▸ **Exercise objective**: Write the following entries out again exactly, skipping each image.

▸ **Record set**:
......
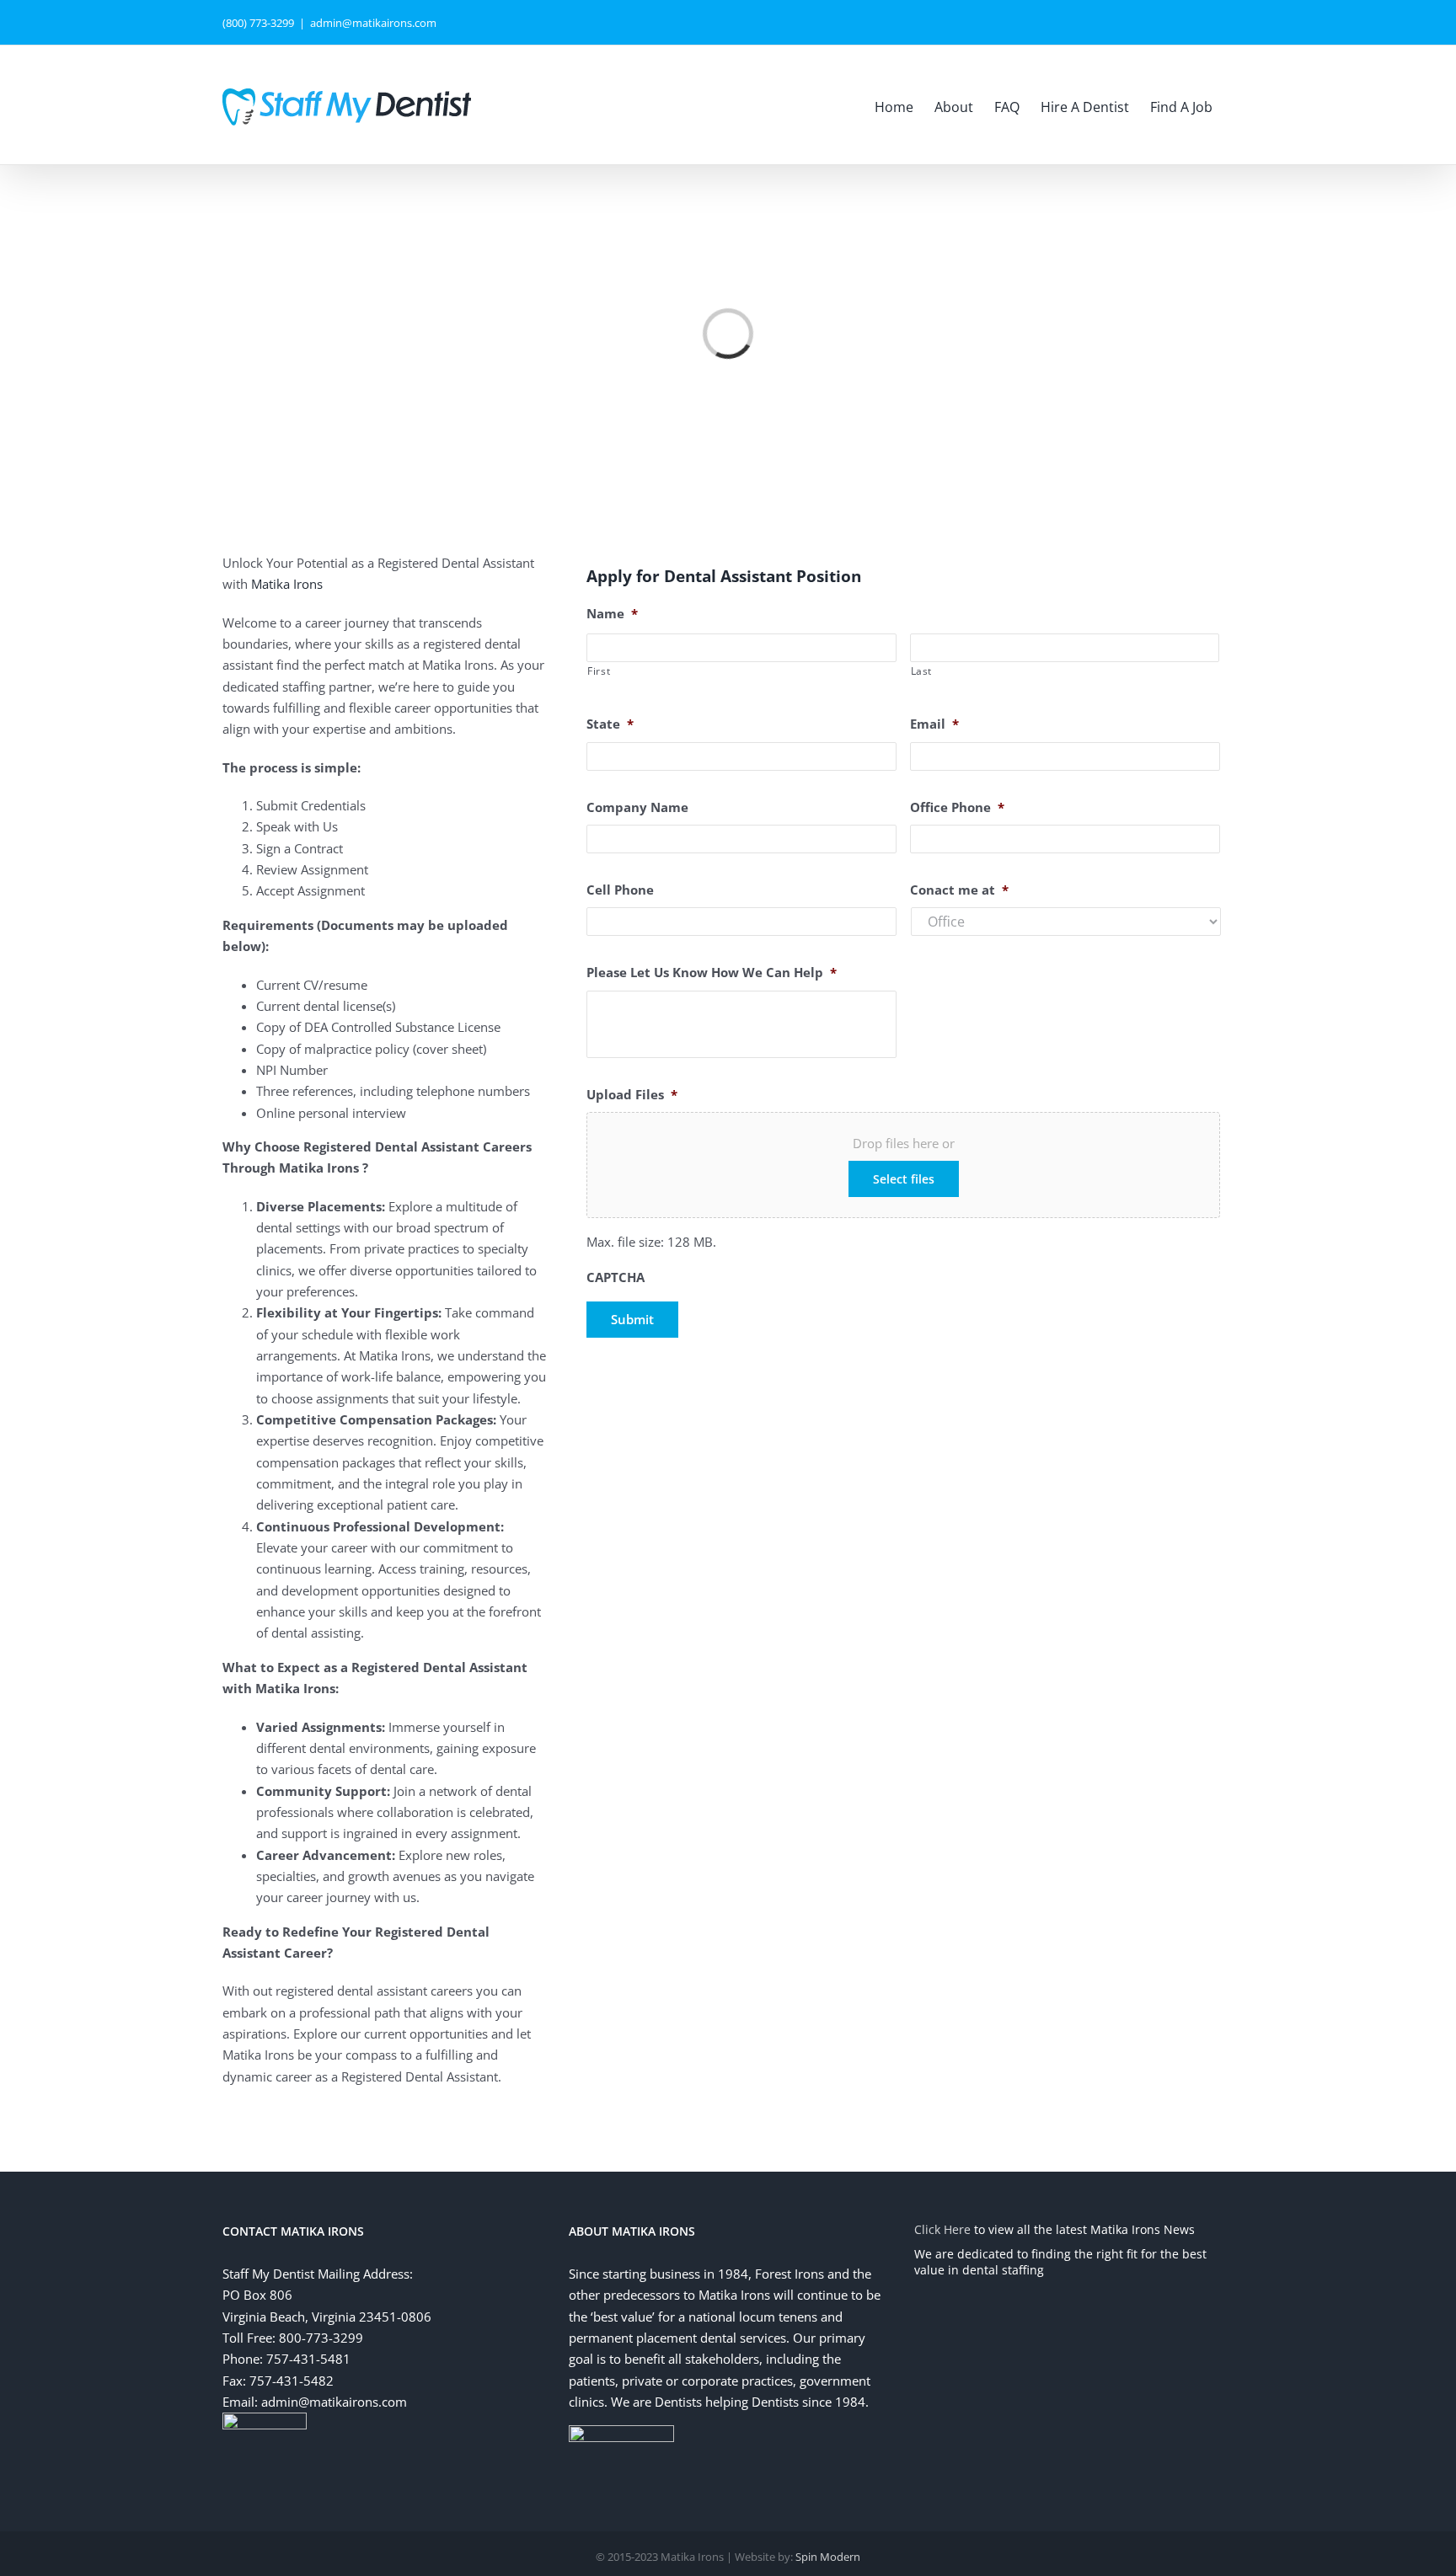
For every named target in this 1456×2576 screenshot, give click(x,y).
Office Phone (957, 807)
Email (934, 724)
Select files (903, 1179)
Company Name (637, 807)
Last (922, 671)
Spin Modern (827, 2556)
......
▸ **Exercise answer**:
For every named target in this 1456×2576 screenshot, give click(x,y).
Office Phone (957, 807)
Email (934, 724)
Select files (903, 1179)
Company Name (637, 807)
Last (922, 671)
Spin Modern (827, 2556)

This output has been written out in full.